TASK -> Copy exactly the stretch of data below from the line with "Select the VPN icon in sidebar" through the line with "Image resolution: width=1024", including both of those lines.

DATASET RECORDS ->
┌──
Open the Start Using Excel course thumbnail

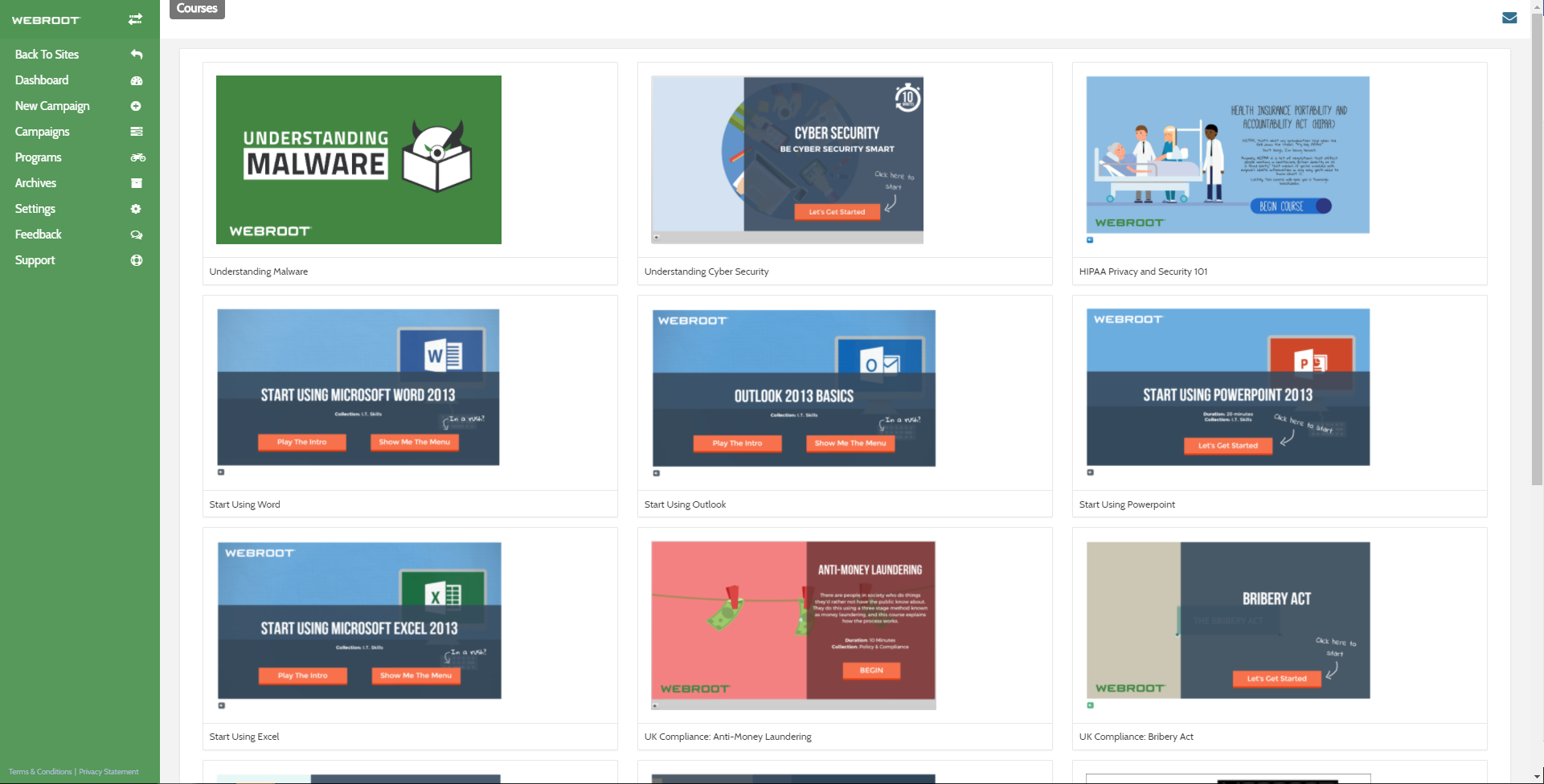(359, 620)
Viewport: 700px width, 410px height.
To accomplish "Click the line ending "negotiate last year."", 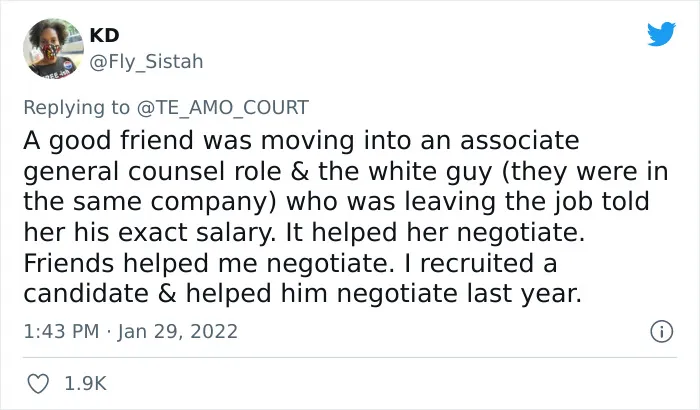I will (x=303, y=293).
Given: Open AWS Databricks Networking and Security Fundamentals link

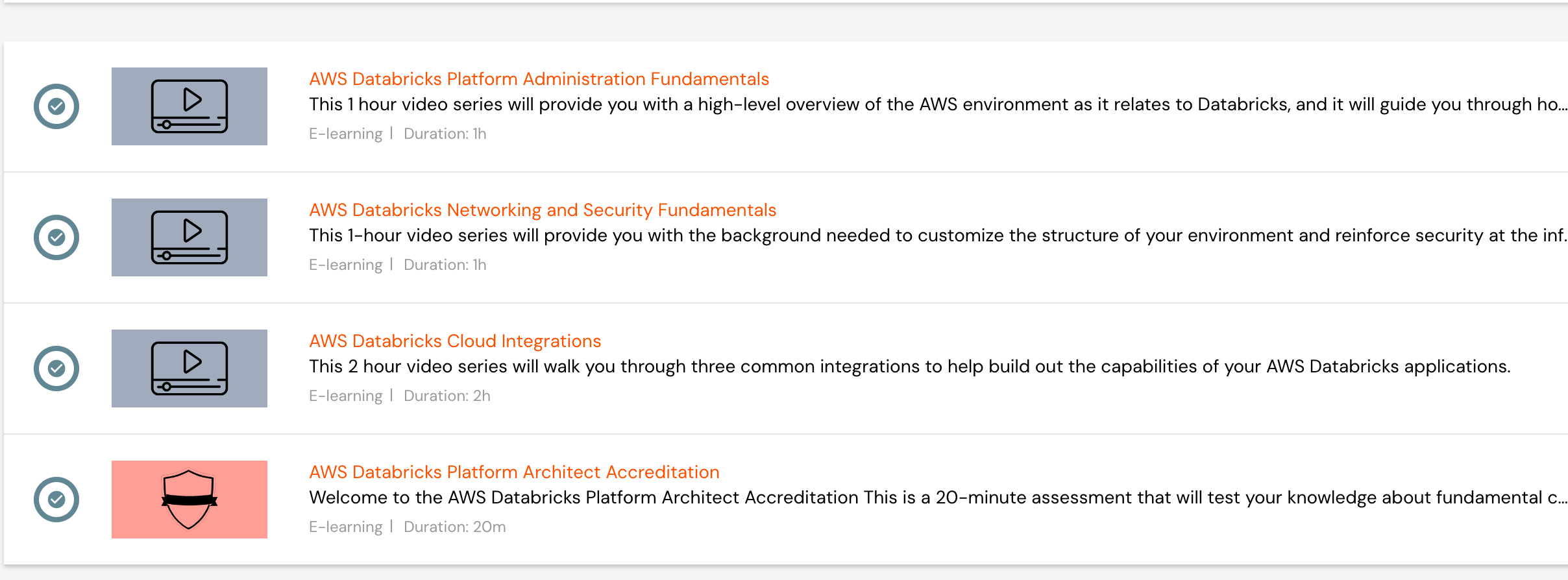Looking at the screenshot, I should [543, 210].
└──
┌──
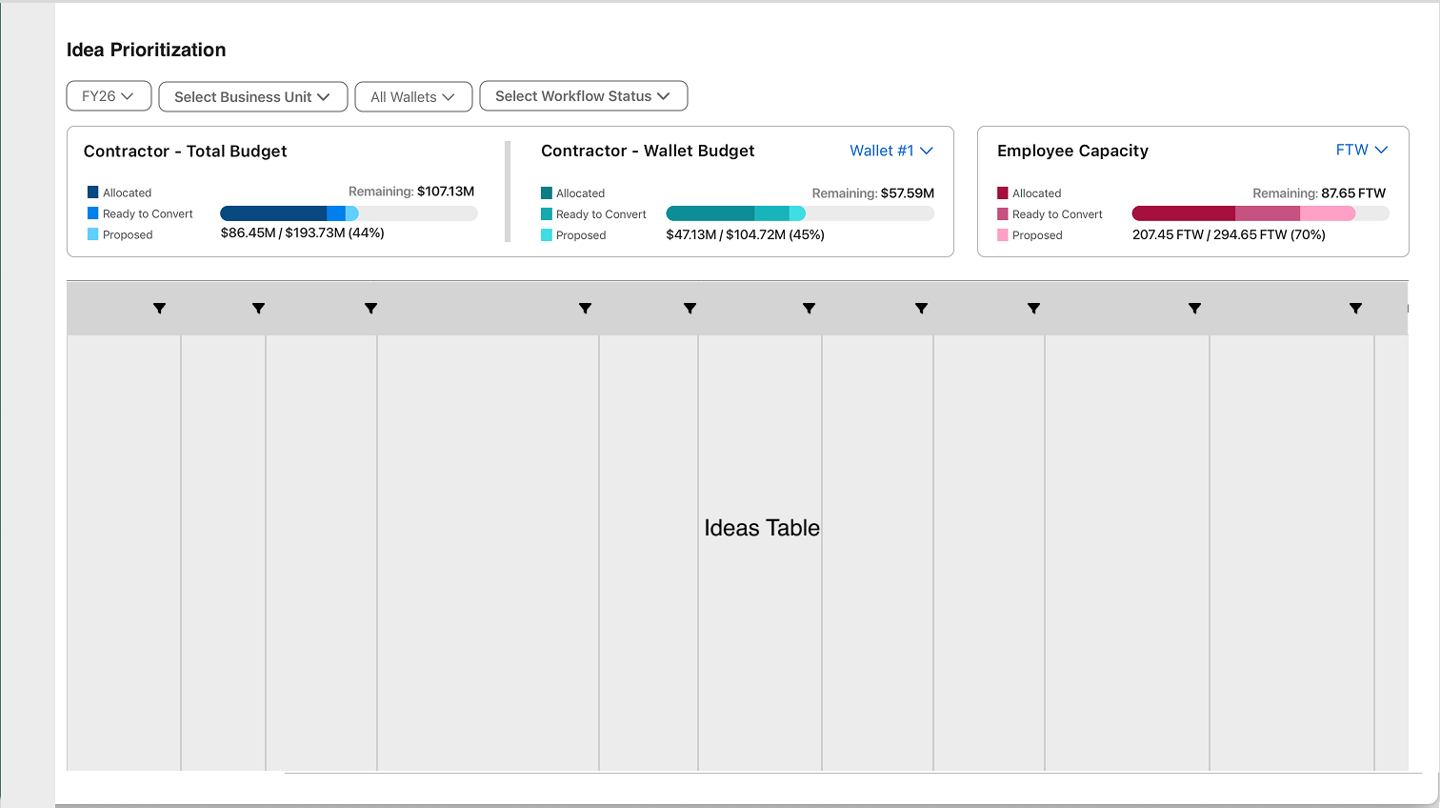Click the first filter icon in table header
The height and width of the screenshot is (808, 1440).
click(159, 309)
└──
┌──
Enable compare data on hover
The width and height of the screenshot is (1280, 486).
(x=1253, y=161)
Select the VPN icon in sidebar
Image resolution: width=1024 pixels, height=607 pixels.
└──
FINISHED EXERCISE ->
Select the VPN icon in sidebar
Image resolution: width=1024 pixels, height=607 pixels.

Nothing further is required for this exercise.